- Given information -

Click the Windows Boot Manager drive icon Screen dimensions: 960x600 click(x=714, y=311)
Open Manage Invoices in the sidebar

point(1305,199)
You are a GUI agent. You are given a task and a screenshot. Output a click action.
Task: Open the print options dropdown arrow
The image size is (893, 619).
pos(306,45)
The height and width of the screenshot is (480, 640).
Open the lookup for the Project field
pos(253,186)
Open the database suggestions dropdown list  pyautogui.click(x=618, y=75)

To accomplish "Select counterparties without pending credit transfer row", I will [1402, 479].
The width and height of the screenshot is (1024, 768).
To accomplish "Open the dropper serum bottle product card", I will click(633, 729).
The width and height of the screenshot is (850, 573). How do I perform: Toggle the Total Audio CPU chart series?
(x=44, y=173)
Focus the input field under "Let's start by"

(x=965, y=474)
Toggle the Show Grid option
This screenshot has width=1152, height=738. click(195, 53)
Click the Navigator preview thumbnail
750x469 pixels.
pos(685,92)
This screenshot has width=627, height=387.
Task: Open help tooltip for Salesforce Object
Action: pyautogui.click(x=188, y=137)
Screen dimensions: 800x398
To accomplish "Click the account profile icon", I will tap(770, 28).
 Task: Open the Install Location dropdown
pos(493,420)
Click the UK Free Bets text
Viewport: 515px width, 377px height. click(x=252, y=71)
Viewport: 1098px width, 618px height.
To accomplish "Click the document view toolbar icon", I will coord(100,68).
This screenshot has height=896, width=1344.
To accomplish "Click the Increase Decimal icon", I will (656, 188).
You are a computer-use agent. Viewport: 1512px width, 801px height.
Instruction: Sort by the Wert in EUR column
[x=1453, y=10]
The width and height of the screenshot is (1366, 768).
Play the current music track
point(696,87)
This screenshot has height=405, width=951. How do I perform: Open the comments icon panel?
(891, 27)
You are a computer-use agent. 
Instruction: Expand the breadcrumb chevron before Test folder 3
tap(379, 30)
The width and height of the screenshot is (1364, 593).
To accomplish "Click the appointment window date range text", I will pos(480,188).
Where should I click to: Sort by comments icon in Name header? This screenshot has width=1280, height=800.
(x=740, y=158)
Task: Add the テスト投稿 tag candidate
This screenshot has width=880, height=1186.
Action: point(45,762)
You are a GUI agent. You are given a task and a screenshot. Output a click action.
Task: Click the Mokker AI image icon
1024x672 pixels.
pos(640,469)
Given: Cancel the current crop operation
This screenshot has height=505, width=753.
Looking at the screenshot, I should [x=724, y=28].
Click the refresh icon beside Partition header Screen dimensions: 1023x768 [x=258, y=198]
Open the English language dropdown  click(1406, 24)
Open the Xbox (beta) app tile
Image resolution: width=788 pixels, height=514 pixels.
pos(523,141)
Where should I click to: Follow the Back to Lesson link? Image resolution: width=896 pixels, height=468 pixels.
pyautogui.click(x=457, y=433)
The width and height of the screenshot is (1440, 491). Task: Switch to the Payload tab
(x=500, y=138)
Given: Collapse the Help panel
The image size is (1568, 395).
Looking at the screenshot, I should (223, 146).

- Action item -
Once you have read the material above, write all of it out again exactly.

- Finished task -
Click the Windows Boot Manager drive icon Screen dimensions: 960x600 click(x=714, y=311)
Open Manage Invoices in the sidebar

point(1305,199)
You are a GUI agent. You are given a task and a screenshot. Output a click action.
Task: Open the print options dropdown arrow
The image size is (893, 619).
pos(306,45)
The height and width of the screenshot is (480, 640).
Open the lookup for the Project field
pos(253,186)
Open the database suggestions dropdown list  pyautogui.click(x=618, y=75)

To accomplish "Select counterparties without pending credit transfer row", I will [1402, 479].
The width and height of the screenshot is (1024, 768).
To accomplish "Open the dropper serum bottle product card", I will click(633, 729).
The width and height of the screenshot is (850, 573). How do I perform: Toggle the Total Audio CPU chart series?
(x=44, y=173)
Focus the input field under "Let's start by"

(x=965, y=474)
Toggle the Show Grid option
This screenshot has width=1152, height=738. click(195, 53)
Click the Navigator preview thumbnail
750x469 pixels.
pos(685,92)
This screenshot has width=627, height=387.
Task: Open help tooltip for Salesforce Object
Action: pyautogui.click(x=188, y=137)
Screen dimensions: 800x398
To accomplish "Click the account profile icon", I will tap(770, 28).
 Task: Open the Install Location dropdown
pos(493,420)
Click the UK Free Bets text
Viewport: 515px width, 377px height. click(x=252, y=71)
Viewport: 1098px width, 618px height.
To accomplish "Click the document view toolbar icon", I will coord(100,68).
This screenshot has height=896, width=1344.
To accomplish "Click the Increase Decimal icon", I will (656, 188).
You are a computer-use agent. Viewport: 1512px width, 801px height.
Instruction: Sort by the Wert in EUR column
[x=1453, y=10]
The width and height of the screenshot is (1366, 768).
Play the current music track
point(696,87)
This screenshot has height=405, width=951. How do I perform: Open the comments icon panel?
(891, 27)
You are a computer-use agent. 
Instruction: Expand the breadcrumb chevron before Test folder 3
tap(379, 30)
The width and height of the screenshot is (1364, 593).
To accomplish "Click the appointment window date range text", I will pos(480,188).
Where should I click to: Sort by comments icon in Name header? This screenshot has width=1280, height=800.
(x=740, y=158)
Task: Add the テスト投稿 tag candidate
This screenshot has width=880, height=1186.
Action: point(45,762)
You are a GUI agent. You are given a task and a screenshot. Output a click action.
Task: Click the Mokker AI image icon
1024x672 pixels.
pos(640,469)
Given: Cancel the current crop operation
This screenshot has height=505, width=753.
Looking at the screenshot, I should [x=724, y=28].
Click the refresh icon beside Partition header Screen dimensions: 1023x768 [x=258, y=198]
Open the English language dropdown  click(1406, 24)
Open the Xbox (beta) app tile
Image resolution: width=788 pixels, height=514 pixels.
pos(523,141)
Where should I click to: Follow the Back to Lesson link? Image resolution: width=896 pixels, height=468 pixels.
pyautogui.click(x=457, y=433)
The width and height of the screenshot is (1440, 491). Task: Switch to the Payload tab
(x=500, y=138)
Given: Collapse the Help panel
The image size is (1568, 395).
Looking at the screenshot, I should (223, 146).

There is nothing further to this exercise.